Assignment:
What lines in the entries below contain the word "Universities"? Copy all of them.
== Provided records ==
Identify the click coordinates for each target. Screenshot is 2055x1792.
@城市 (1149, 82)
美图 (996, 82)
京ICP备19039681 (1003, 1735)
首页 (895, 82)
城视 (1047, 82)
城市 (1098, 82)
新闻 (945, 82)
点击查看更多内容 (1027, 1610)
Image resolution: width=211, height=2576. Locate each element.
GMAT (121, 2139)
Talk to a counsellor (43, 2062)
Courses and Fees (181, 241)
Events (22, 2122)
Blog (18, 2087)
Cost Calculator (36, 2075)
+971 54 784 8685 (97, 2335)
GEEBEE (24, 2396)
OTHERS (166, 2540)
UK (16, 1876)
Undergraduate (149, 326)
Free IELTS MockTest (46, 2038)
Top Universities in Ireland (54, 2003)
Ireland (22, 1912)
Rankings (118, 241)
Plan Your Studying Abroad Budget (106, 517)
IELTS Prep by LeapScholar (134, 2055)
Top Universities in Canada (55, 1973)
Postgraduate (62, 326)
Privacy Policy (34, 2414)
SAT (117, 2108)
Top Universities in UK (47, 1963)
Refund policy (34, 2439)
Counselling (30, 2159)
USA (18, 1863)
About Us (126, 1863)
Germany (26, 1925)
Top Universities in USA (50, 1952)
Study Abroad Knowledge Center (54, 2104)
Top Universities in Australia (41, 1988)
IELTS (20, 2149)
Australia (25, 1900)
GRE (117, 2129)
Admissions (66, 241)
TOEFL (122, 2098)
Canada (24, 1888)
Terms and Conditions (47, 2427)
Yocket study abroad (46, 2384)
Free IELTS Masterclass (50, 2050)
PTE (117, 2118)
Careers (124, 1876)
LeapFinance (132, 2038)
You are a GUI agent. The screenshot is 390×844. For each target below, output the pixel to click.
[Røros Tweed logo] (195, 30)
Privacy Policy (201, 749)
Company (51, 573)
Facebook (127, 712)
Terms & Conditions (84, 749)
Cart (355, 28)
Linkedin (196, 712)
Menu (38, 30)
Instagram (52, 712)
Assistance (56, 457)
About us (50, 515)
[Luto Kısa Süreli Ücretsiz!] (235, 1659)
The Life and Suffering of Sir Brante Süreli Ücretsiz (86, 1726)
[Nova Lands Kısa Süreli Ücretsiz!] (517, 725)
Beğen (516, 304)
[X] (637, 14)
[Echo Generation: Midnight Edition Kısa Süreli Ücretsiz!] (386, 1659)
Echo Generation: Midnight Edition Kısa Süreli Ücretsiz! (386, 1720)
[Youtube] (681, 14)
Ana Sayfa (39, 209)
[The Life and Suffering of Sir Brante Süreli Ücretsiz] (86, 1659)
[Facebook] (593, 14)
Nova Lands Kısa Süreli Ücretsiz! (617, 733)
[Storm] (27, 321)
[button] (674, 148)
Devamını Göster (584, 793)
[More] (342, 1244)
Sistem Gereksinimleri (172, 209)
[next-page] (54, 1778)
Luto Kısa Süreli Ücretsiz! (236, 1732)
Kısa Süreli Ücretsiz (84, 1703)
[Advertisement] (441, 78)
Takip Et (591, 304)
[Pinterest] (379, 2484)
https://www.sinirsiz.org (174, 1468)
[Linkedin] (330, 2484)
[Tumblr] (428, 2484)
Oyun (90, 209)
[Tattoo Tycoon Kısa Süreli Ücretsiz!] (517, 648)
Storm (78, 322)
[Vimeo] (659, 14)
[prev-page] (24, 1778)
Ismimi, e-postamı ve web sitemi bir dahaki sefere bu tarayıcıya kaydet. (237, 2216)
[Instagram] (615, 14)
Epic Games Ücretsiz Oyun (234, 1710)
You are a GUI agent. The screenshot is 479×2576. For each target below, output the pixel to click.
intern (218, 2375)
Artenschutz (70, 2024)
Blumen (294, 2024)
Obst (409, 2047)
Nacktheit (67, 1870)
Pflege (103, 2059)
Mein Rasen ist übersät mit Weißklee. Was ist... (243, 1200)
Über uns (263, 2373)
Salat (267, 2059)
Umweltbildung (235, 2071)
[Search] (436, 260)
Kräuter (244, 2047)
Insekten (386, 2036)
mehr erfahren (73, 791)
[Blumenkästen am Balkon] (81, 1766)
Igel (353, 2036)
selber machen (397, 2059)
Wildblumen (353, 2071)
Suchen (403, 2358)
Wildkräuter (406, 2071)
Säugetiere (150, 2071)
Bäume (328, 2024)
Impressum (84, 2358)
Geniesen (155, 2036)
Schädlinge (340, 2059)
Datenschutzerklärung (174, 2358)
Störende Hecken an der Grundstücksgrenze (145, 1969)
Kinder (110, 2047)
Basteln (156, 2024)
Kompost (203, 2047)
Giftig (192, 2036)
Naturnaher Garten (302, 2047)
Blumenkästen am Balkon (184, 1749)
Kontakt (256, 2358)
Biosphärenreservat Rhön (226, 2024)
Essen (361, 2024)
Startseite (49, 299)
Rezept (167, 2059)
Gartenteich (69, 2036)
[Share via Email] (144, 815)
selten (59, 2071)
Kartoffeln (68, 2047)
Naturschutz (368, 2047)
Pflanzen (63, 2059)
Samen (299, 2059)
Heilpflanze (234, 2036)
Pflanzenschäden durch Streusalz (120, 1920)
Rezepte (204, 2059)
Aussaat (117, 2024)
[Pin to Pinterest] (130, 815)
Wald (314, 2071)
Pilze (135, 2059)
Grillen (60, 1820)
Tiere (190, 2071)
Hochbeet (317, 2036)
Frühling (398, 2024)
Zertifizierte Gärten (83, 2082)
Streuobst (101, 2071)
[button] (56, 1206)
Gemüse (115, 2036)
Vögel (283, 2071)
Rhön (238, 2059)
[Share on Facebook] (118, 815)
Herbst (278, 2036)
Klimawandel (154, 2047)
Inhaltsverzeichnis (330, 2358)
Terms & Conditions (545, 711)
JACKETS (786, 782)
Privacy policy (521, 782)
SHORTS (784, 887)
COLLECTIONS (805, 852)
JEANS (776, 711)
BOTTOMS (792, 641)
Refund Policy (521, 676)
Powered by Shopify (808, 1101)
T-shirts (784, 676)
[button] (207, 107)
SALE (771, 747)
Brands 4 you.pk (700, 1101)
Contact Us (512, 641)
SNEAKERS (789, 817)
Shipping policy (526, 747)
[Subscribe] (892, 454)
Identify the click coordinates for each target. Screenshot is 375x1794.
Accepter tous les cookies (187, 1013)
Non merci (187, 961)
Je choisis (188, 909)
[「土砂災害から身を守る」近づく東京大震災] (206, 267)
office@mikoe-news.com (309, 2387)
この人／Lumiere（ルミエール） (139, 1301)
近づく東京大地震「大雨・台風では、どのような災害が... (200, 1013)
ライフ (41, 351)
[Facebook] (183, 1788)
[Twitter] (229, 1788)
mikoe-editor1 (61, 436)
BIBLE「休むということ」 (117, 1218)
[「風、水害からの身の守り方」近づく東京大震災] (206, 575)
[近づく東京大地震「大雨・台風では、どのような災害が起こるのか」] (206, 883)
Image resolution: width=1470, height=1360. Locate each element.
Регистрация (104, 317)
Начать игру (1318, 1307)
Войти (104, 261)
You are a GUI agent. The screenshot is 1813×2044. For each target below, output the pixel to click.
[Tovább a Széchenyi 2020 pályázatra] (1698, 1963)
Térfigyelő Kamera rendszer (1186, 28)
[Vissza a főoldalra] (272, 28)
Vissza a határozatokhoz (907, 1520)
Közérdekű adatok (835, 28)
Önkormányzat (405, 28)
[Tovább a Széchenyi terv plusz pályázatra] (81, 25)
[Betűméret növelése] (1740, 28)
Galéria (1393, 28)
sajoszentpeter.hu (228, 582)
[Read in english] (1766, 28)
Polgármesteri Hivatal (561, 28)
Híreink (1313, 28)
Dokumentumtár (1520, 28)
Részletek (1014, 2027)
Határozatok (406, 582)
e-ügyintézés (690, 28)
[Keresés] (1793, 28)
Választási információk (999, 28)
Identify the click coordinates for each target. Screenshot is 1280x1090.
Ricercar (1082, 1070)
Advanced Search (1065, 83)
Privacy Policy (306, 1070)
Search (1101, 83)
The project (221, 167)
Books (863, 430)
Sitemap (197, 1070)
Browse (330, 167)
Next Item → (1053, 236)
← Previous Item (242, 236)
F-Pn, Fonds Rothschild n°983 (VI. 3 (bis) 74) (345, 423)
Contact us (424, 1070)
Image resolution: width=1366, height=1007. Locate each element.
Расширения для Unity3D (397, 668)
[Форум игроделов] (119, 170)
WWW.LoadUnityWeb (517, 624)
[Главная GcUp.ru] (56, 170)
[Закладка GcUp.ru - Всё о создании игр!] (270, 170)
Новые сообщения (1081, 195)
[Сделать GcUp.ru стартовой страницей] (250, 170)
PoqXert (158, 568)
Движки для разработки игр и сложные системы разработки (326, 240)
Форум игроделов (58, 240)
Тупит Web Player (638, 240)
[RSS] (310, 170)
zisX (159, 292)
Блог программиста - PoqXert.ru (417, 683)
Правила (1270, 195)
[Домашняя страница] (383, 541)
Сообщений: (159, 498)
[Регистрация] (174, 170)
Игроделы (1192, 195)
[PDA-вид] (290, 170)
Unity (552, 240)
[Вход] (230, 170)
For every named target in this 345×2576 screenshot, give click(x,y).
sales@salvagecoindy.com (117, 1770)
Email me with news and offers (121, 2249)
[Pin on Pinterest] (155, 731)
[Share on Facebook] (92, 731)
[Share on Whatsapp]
===
Answer box:
Top Universities in Ireland (54, 2003)
Top Universities in Canada (55, 1973)
Top Universities in UK (47, 1963)
Top Universities in USA (50, 1952)
Top Universities in Australia (41, 1988)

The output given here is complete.